=== Records shown ===

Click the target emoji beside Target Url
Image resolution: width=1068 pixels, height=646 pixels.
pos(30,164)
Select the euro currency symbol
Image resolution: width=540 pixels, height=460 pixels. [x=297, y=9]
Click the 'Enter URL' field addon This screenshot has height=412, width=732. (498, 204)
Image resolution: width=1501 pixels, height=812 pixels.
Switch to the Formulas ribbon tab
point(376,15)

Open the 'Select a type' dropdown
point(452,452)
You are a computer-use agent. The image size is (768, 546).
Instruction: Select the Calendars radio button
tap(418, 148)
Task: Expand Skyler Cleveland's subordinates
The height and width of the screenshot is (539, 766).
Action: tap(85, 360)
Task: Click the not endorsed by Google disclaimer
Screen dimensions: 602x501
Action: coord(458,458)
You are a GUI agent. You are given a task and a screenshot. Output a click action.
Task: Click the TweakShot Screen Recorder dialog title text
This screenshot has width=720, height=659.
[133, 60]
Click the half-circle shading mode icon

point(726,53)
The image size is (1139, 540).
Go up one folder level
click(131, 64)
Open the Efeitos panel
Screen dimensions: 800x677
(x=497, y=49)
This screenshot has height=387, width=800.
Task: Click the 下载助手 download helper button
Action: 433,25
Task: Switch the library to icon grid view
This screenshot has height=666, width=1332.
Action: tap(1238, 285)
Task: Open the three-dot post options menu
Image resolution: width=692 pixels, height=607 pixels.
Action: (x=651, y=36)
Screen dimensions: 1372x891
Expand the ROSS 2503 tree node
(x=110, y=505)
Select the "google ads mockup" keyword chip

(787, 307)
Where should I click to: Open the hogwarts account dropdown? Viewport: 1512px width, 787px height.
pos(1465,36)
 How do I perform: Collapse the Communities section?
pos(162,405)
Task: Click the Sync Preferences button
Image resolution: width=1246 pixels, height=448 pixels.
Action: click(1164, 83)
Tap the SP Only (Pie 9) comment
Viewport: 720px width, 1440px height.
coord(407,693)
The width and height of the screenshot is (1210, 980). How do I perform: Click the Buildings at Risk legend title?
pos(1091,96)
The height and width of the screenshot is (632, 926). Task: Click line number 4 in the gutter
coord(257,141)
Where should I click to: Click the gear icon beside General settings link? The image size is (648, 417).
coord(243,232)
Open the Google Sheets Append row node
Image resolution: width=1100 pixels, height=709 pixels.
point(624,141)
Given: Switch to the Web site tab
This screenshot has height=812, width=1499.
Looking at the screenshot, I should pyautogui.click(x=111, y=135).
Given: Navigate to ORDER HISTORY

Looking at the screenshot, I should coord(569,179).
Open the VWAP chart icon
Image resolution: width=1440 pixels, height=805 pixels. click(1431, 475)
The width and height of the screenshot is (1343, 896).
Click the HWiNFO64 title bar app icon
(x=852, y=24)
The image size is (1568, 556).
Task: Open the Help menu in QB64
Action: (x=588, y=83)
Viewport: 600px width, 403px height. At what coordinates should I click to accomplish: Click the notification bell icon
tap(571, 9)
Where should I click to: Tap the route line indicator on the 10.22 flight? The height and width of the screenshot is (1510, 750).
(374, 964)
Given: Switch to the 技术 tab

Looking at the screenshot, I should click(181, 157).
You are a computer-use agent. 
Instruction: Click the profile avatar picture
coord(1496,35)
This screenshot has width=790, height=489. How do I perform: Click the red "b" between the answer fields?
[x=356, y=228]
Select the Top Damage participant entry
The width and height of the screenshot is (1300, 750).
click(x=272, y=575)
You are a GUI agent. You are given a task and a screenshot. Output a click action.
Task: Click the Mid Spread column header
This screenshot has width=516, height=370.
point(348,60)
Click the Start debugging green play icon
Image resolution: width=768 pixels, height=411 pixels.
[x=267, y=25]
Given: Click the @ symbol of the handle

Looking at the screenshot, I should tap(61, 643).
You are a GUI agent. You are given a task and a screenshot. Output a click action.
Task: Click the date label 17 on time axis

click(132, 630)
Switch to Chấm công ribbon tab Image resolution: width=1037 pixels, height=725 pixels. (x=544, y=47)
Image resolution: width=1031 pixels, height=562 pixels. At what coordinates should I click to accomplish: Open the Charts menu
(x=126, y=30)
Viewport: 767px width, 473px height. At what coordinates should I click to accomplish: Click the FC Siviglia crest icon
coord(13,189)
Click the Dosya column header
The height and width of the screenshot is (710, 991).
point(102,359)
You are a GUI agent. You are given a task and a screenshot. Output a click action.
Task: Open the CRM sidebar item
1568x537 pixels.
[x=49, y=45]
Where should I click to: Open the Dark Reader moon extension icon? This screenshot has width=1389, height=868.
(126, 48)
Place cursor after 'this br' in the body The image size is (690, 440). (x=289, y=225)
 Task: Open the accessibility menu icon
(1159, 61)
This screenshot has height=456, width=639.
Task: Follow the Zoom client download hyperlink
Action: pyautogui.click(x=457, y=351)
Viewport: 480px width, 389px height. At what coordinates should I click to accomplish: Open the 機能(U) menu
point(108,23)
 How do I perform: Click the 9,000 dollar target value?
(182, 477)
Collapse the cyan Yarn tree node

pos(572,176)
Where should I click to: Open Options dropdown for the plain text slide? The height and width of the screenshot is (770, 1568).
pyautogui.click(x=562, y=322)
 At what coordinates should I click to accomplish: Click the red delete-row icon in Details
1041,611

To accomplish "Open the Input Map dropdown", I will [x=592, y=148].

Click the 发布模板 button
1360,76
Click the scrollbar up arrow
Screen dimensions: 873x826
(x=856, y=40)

===

Task to complete:
Duplicate the entries above, reproducing every line without alteration.

Completed task:
Click the target emoji beside Target Url
Image resolution: width=1068 pixels, height=646 pixels.
pos(30,164)
Select the euro currency symbol
Image resolution: width=540 pixels, height=460 pixels. [x=297, y=9]
Click the 'Enter URL' field addon This screenshot has height=412, width=732. (498, 204)
Image resolution: width=1501 pixels, height=812 pixels.
Switch to the Formulas ribbon tab
point(376,15)

Open the 'Select a type' dropdown
point(452,452)
You are a computer-use agent. The image size is (768, 546).
Instruction: Select the Calendars radio button
tap(418, 148)
Task: Expand Skyler Cleveland's subordinates
The height and width of the screenshot is (539, 766).
Action: tap(85, 360)
Task: Click the not endorsed by Google disclaimer
Screen dimensions: 602x501
Action: coord(458,458)
You are a GUI agent. You are given a task and a screenshot. Output a click action.
Task: Click the TweakShot Screen Recorder dialog title text
This screenshot has width=720, height=659.
[133, 60]
Click the half-circle shading mode icon

point(726,53)
The image size is (1139, 540).
Go up one folder level
click(131, 64)
Open the Efeitos panel
Screen dimensions: 800x677
(x=497, y=49)
This screenshot has height=387, width=800.
Task: Click the 下载助手 download helper button
Action: 433,25
Task: Switch the library to icon grid view
This screenshot has height=666, width=1332.
Action: tap(1238, 285)
Task: Open the three-dot post options menu
Image resolution: width=692 pixels, height=607 pixels.
Action: (x=651, y=36)
Screen dimensions: 1372x891
Expand the ROSS 2503 tree node
(x=110, y=505)
Select the "google ads mockup" keyword chip

(787, 307)
Where should I click to: Open the hogwarts account dropdown? Viewport: 1512px width, 787px height.
pos(1465,36)
 How do I perform: Collapse the Communities section?
pos(162,405)
Task: Click the Sync Preferences button
Image resolution: width=1246 pixels, height=448 pixels.
Action: click(1164, 83)
Tap the SP Only (Pie 9) comment
Viewport: 720px width, 1440px height.
coord(407,693)
The width and height of the screenshot is (1210, 980). How do I perform: Click the Buildings at Risk legend title?
pos(1091,96)
The height and width of the screenshot is (632, 926). Task: Click line number 4 in the gutter
coord(257,141)
Where should I click to: Click the gear icon beside General settings link? The image size is (648, 417).
coord(243,232)
Open the Google Sheets Append row node
Image resolution: width=1100 pixels, height=709 pixels.
point(624,141)
Given: Switch to the Web site tab
This screenshot has height=812, width=1499.
Looking at the screenshot, I should pyautogui.click(x=111, y=135).
Given: Navigate to ORDER HISTORY

Looking at the screenshot, I should coord(569,179).
Open the VWAP chart icon
Image resolution: width=1440 pixels, height=805 pixels. click(1431, 475)
The width and height of the screenshot is (1343, 896).
Click the HWiNFO64 title bar app icon
(x=852, y=24)
The image size is (1568, 556).
Task: Open the Help menu in QB64
Action: (x=588, y=83)
Viewport: 600px width, 403px height. At what coordinates should I click to accomplish: Click the notification bell icon
tap(571, 9)
Where should I click to: Tap the route line indicator on the 10.22 flight? The height and width of the screenshot is (1510, 750).
(374, 964)
Given: Switch to the 技术 tab

Looking at the screenshot, I should click(181, 157).
You are a computer-use agent. 
Instruction: Click the profile avatar picture
coord(1496,35)
This screenshot has width=790, height=489. How do I perform: Click the red "b" between the answer fields?
[x=356, y=228]
Select the Top Damage participant entry
The width and height of the screenshot is (1300, 750).
click(x=272, y=575)
You are a GUI agent. You are given a task and a screenshot. Output a click action.
Task: Click the Mid Spread column header
This screenshot has width=516, height=370.
point(348,60)
Click the Start debugging green play icon
Image resolution: width=768 pixels, height=411 pixels.
[x=267, y=25]
Given: Click the @ symbol of the handle

Looking at the screenshot, I should tap(61, 643).
You are a GUI agent. You are given a task and a screenshot. Output a click action.
Task: Click the date label 17 on time axis

click(132, 630)
Switch to Chấm công ribbon tab Image resolution: width=1037 pixels, height=725 pixels. (x=544, y=47)
Image resolution: width=1031 pixels, height=562 pixels. At what coordinates should I click to accomplish: Open the Charts menu
(x=126, y=30)
Viewport: 767px width, 473px height. At what coordinates should I click to accomplish: Click the FC Siviglia crest icon
coord(13,189)
Click the Dosya column header
The height and width of the screenshot is (710, 991).
point(102,359)
You are a GUI agent. You are given a task and a screenshot. Output a click action.
Task: Open the CRM sidebar item
1568x537 pixels.
[x=49, y=45]
Where should I click to: Open the Dark Reader moon extension icon? This screenshot has width=1389, height=868.
(126, 48)
Place cursor after 'this br' in the body The image size is (690, 440). (x=289, y=225)
 Task: Open the accessibility menu icon
(1159, 61)
This screenshot has height=456, width=639.
Task: Follow the Zoom client download hyperlink
Action: pyautogui.click(x=457, y=351)
Viewport: 480px width, 389px height. At what coordinates should I click to accomplish: Open the 機能(U) menu
point(108,23)
 How do I perform: Click the 9,000 dollar target value?
(182, 477)
Collapse the cyan Yarn tree node

pos(572,176)
Where should I click to: Open Options dropdown for the plain text slide? The height and width of the screenshot is (770, 1568).
pyautogui.click(x=562, y=322)
 At what coordinates should I click to accomplish: Click the red delete-row icon in Details
1041,611

To accomplish "Open the Input Map dropdown", I will [x=592, y=148].

Click the 发布模板 button
1360,76
Click the scrollbar up arrow
Screen dimensions: 873x826
(x=856, y=40)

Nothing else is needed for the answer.